Search code examples
haskellparsec

Eagerness of separator parser in `sepBy` in Parsec


This is a question pertaining to a more general question of parser precedence in Haskell's Parsec, so feel free to respond with more generality about my problem.

Let's say I have a p :: Parsec String () Int which consumes every character in a String and sums its ASCII values at the end. I want to turn this p into another parser of the same type which computes the result of this ASCII summing on substrings which are separated by the newline character, and takes their product. E.g. AB\nZ\nCEF parses to (65+66)*(90)*(67+69+70)=2428740.
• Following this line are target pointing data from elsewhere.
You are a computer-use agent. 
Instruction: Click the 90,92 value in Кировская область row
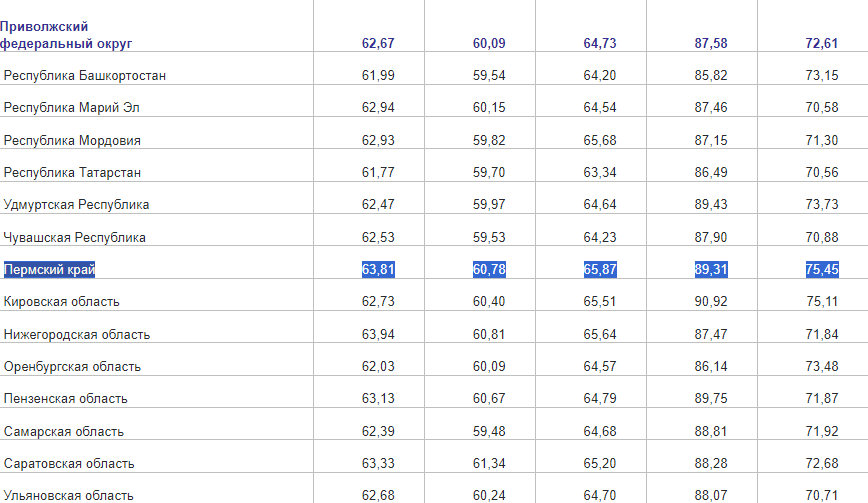711,302
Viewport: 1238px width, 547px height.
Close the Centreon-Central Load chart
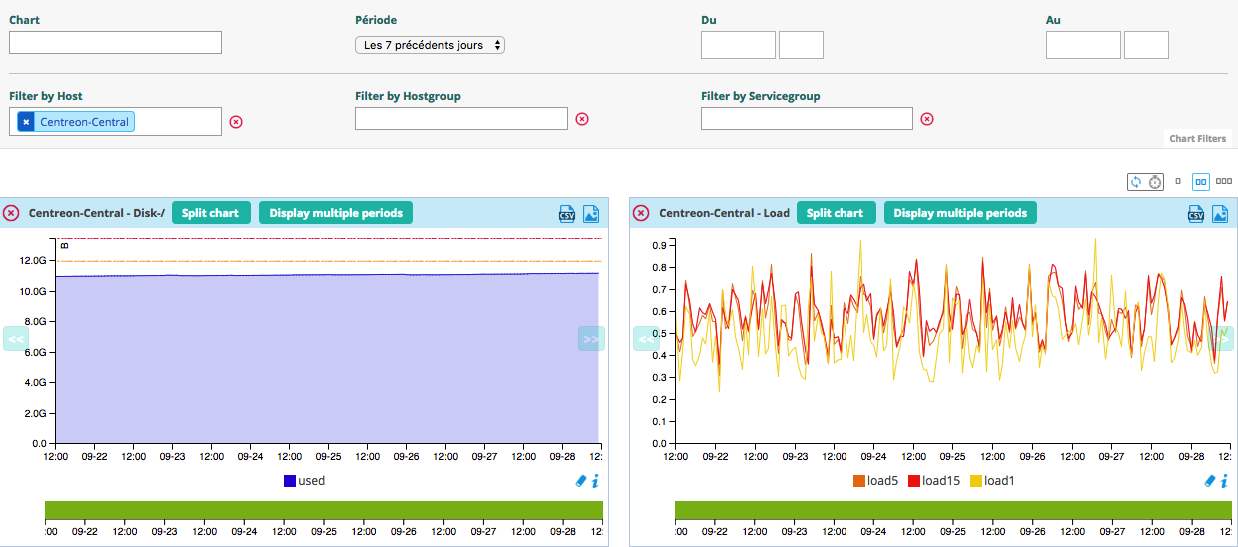[641, 213]
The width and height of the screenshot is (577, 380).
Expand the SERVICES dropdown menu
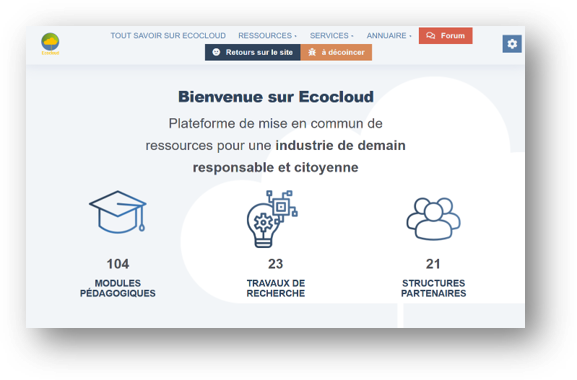331,36
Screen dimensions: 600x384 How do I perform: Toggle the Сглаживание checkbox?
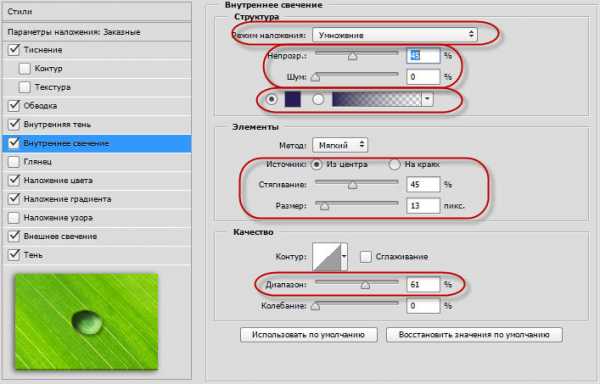[365, 257]
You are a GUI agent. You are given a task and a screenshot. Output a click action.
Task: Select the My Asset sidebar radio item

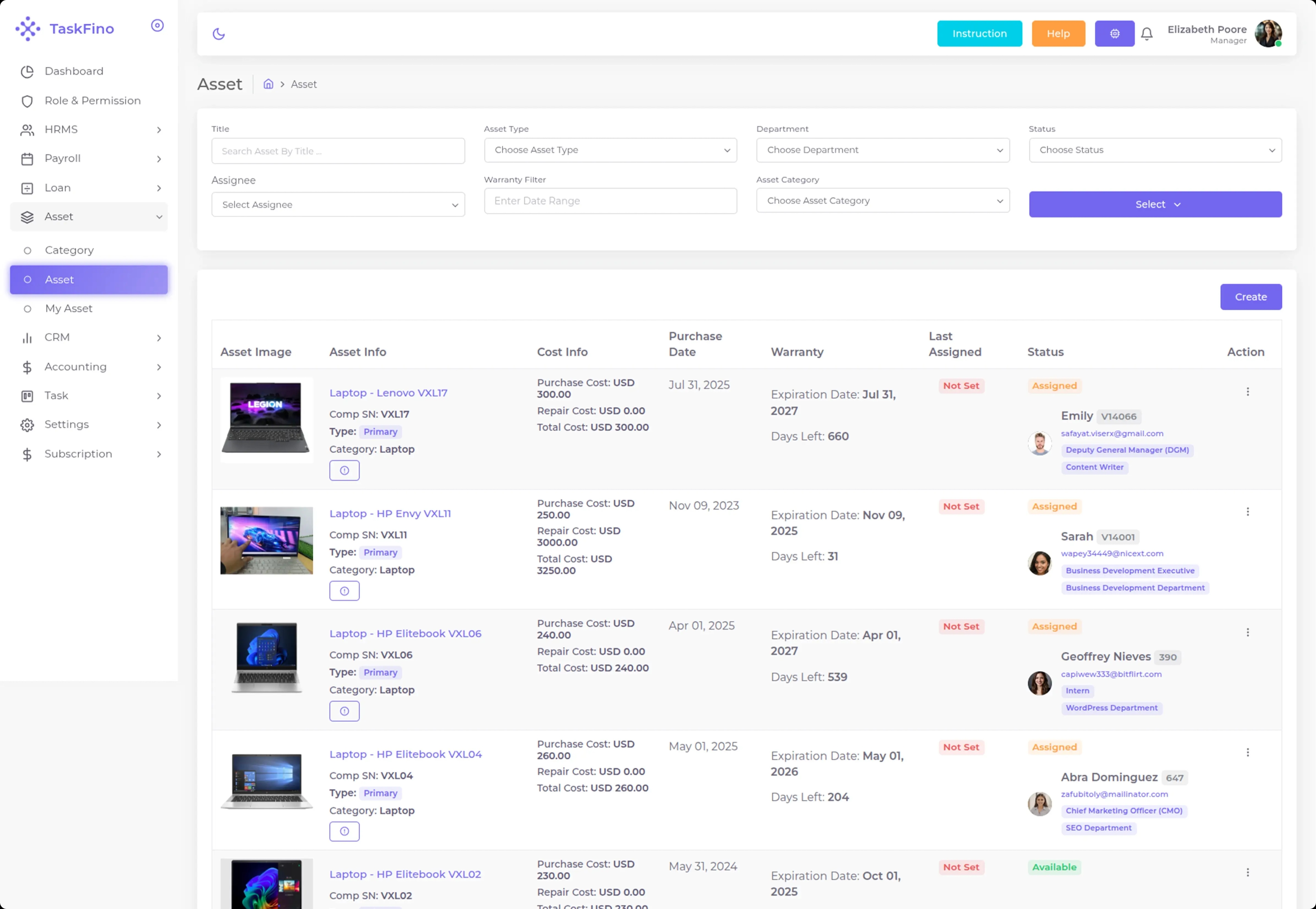pos(69,309)
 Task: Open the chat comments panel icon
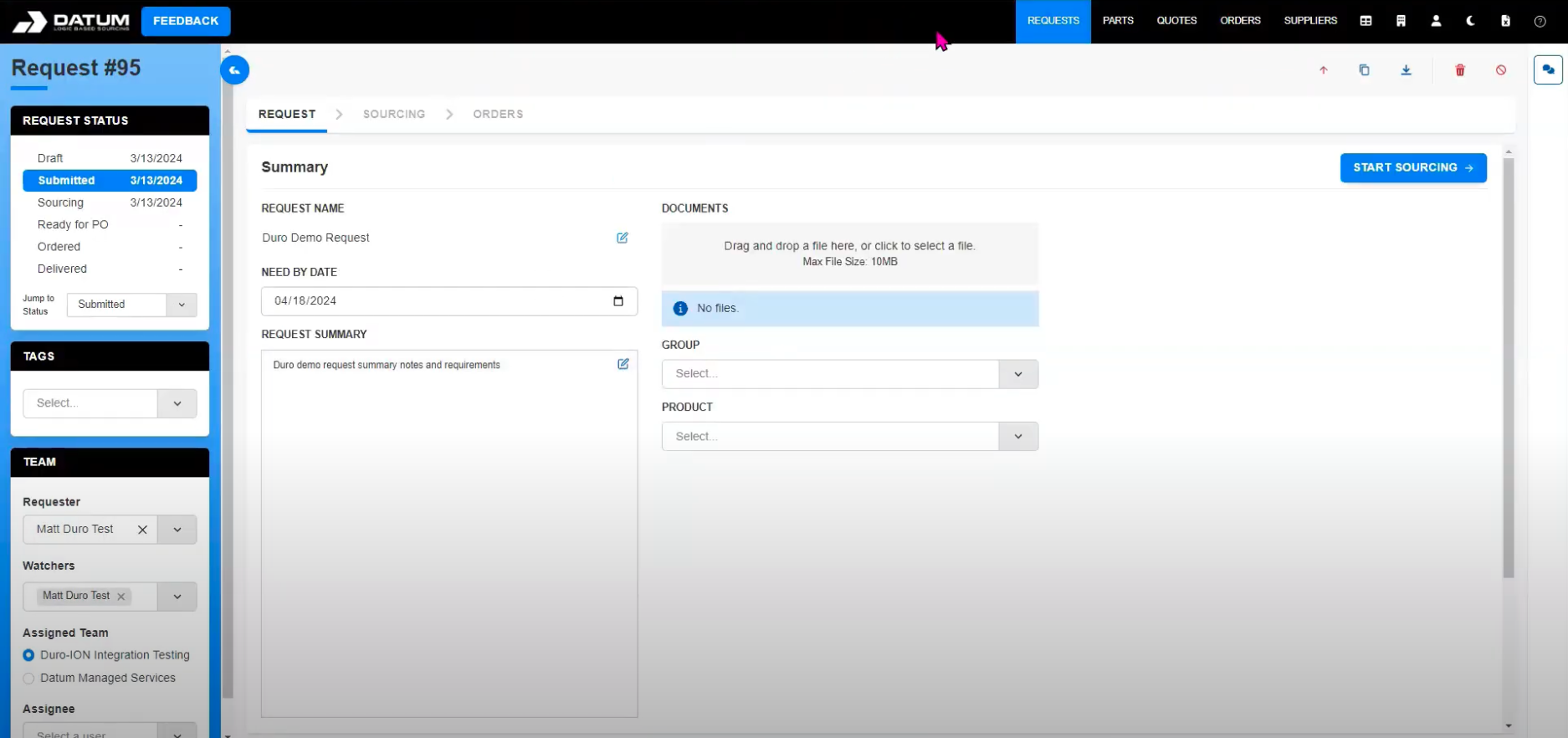[x=1548, y=70]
I could use lines on the input, map the elements to their parse values, and take their product, but I want to keep this Parsec-native; at the very least I would want a general function Parsec String u a -> Parsec [String] u [a].

I could use sepBy p newline, but this will only work if my p was specifically designed to reject parsing \n, which isn't very compositionally minded.


Solution

  • Parsec doesn't explicitly manage precedence of its parsers. Rather, it combines parsers using various control structure combinators, like sequences or loops, so that a sequence p >> q means "first run parser p, and once it's successfully completed, run parser q; if either fails, fail the whole operation". Control over the input stream comes from the bottom up. A parser decides when it's done, whether it succeeds or fails, and how much of the input stream it consumes, and the parent combinator's control over a parser is basically limited to an all-or-nothing decision: either accept what the parser did or reject it entirely.

    This means that a particular parser, like your p, that gobbles the rest of the stream, can't be controlled by a parent combinator, like sepBy. All sepBy can do is run it to completion, and then check if the separator parser succeeds before running p again.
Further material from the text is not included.